▶ **Required action**: Among the records below, find the line that has "Open the pmc.ncbi.nlm.nih.gov article link"; from there, give the lines again exactly, and stop after the line that has "Open calendar for".

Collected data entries

++++

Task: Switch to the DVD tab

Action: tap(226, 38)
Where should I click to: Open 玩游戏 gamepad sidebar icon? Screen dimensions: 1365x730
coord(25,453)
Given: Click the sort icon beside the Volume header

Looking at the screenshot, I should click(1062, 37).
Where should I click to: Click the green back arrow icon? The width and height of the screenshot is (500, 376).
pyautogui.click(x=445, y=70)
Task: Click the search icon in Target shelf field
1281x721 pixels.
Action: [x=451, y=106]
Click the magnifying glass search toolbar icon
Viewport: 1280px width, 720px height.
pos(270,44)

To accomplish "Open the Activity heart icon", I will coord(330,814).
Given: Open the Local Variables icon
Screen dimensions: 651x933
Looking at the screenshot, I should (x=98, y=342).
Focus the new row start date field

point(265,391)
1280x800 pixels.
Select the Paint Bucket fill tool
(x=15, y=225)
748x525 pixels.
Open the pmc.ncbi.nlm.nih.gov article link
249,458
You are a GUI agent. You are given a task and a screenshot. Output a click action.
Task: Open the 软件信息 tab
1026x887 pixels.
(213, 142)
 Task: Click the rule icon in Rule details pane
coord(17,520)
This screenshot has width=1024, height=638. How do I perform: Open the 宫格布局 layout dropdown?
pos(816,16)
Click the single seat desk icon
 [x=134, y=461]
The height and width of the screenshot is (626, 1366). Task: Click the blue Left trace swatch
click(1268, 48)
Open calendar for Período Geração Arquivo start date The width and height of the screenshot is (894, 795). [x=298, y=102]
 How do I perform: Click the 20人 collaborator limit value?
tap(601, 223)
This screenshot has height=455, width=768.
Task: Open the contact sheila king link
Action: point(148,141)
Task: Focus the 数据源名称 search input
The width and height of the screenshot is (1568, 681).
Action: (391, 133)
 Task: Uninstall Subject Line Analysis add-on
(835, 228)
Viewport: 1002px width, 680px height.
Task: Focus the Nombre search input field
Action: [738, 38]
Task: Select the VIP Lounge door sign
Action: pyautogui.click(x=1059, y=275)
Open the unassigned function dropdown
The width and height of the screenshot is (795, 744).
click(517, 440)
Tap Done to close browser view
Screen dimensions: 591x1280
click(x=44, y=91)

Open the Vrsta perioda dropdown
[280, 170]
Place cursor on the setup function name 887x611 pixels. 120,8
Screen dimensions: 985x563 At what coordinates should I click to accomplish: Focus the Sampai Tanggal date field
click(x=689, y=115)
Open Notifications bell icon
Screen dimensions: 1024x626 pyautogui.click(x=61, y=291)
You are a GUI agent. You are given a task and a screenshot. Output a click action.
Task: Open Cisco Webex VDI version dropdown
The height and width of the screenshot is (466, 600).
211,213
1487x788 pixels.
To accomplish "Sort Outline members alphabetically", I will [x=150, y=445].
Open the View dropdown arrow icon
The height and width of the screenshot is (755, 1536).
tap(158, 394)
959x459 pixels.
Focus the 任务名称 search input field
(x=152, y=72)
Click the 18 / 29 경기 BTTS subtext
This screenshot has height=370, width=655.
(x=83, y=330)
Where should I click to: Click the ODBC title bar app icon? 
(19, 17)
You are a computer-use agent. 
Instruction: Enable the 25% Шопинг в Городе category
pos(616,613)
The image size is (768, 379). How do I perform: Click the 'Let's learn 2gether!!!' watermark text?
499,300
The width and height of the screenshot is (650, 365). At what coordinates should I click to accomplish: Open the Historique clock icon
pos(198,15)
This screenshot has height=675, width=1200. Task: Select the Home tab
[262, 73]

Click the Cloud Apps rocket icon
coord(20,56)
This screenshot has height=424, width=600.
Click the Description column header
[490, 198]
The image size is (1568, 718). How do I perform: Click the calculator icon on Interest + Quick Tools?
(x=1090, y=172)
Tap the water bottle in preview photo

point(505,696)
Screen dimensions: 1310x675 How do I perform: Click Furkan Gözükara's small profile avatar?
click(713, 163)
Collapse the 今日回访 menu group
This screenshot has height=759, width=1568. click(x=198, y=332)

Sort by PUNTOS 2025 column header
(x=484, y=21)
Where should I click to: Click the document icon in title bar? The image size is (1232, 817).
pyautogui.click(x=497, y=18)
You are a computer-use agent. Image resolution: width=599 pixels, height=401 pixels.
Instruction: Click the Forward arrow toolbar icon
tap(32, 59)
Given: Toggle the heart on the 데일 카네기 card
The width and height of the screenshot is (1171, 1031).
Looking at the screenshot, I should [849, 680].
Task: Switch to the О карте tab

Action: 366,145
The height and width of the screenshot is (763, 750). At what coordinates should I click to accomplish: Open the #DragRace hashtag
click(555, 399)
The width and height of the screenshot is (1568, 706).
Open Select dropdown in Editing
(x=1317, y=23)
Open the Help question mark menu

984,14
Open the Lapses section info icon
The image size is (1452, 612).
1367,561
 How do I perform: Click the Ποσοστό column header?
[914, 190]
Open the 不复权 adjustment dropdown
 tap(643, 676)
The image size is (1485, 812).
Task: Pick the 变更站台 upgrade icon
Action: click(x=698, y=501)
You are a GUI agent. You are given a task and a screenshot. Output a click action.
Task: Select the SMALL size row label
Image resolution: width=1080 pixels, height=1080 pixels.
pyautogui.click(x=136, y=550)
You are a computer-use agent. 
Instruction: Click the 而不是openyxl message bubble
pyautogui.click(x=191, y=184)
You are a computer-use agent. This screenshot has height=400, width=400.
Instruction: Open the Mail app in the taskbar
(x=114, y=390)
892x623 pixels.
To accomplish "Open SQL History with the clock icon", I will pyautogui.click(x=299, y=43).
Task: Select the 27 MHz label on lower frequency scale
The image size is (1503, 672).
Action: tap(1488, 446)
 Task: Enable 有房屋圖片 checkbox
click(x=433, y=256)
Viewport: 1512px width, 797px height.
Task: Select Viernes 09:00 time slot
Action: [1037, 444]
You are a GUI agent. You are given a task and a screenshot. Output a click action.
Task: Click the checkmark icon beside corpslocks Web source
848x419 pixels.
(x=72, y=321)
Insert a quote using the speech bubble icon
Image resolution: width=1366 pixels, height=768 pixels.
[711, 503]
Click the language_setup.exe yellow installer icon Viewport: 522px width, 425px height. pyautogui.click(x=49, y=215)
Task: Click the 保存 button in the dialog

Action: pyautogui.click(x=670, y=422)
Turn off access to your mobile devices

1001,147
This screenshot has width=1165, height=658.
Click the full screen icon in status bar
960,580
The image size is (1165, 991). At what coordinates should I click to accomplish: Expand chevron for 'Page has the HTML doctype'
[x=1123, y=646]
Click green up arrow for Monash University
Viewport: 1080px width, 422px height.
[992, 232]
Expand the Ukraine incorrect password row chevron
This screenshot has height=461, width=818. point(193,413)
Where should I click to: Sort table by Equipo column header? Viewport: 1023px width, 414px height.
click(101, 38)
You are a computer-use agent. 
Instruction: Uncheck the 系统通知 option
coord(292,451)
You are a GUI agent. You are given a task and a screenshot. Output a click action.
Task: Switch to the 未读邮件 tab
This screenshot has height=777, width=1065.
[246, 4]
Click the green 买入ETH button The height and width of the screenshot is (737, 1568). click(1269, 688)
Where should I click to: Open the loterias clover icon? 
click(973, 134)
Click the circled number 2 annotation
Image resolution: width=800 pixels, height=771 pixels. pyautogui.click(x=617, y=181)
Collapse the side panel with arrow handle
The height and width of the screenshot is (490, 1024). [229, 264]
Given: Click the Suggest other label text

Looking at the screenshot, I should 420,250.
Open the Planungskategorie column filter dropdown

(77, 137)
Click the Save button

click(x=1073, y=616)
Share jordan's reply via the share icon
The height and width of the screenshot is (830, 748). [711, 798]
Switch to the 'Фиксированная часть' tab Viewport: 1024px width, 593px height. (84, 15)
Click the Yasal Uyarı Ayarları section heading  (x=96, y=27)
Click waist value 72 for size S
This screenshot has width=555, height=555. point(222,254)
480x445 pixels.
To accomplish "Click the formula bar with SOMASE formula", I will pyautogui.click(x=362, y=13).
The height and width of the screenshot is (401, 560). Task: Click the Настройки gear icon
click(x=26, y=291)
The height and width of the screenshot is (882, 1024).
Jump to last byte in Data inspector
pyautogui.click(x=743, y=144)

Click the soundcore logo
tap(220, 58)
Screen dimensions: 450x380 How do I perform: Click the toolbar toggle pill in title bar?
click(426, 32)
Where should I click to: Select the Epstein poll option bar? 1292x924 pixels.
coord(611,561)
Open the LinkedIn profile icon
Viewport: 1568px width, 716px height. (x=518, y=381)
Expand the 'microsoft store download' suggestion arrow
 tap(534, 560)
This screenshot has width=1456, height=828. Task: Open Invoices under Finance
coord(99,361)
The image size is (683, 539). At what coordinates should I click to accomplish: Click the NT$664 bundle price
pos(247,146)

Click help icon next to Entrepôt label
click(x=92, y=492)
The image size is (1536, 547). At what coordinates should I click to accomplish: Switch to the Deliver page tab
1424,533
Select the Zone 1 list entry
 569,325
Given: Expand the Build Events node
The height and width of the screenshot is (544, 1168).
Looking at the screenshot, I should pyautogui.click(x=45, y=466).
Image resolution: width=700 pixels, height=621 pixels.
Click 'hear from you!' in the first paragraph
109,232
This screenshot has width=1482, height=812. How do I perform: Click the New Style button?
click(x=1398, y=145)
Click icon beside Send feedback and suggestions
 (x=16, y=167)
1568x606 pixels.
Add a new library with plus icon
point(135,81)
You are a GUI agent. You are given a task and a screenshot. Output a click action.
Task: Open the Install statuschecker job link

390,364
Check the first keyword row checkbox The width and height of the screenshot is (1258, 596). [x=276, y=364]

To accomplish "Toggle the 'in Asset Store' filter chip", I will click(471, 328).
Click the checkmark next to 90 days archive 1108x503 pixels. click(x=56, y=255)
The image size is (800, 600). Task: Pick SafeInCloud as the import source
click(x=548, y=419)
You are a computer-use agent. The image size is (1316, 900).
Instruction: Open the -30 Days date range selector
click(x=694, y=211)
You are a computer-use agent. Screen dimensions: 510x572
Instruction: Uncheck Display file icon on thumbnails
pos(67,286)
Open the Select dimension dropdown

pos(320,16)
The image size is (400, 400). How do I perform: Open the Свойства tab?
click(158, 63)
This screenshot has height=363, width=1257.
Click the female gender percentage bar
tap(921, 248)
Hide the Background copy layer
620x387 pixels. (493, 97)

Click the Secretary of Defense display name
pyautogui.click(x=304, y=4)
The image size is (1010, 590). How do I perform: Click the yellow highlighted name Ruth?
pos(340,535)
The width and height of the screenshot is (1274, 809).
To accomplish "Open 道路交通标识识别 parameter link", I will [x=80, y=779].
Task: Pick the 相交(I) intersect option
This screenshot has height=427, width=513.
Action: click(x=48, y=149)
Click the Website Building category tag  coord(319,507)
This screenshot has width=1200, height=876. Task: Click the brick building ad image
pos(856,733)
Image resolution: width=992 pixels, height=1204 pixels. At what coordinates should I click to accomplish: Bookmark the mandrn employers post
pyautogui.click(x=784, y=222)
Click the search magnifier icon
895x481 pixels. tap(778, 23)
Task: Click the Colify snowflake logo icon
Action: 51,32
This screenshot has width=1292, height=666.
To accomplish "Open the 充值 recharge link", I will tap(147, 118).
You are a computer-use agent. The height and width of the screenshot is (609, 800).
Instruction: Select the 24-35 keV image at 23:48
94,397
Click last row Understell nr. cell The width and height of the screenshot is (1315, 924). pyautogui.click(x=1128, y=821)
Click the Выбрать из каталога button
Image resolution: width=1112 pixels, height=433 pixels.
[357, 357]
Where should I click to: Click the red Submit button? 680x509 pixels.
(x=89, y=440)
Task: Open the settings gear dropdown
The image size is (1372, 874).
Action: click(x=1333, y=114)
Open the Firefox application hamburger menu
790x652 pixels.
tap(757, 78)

++++

▶ **Answer section**:
Open the pmc.ncbi.nlm.nih.gov article link
249,458
You are a GUI agent. You are given a task and a screenshot. Output a click action.
Task: Open the 软件信息 tab
1026x887 pixels.
(213, 142)
 Task: Click the rule icon in Rule details pane
coord(17,520)
This screenshot has width=1024, height=638. How do I perform: Open the 宫格布局 layout dropdown?
pos(816,16)
Click the single seat desk icon
 [x=134, y=461]
The height and width of the screenshot is (626, 1366). Task: Click the blue Left trace swatch
click(1268, 48)
Open calendar for Período Geração Arquivo start date The width and height of the screenshot is (894, 795). [x=298, y=102]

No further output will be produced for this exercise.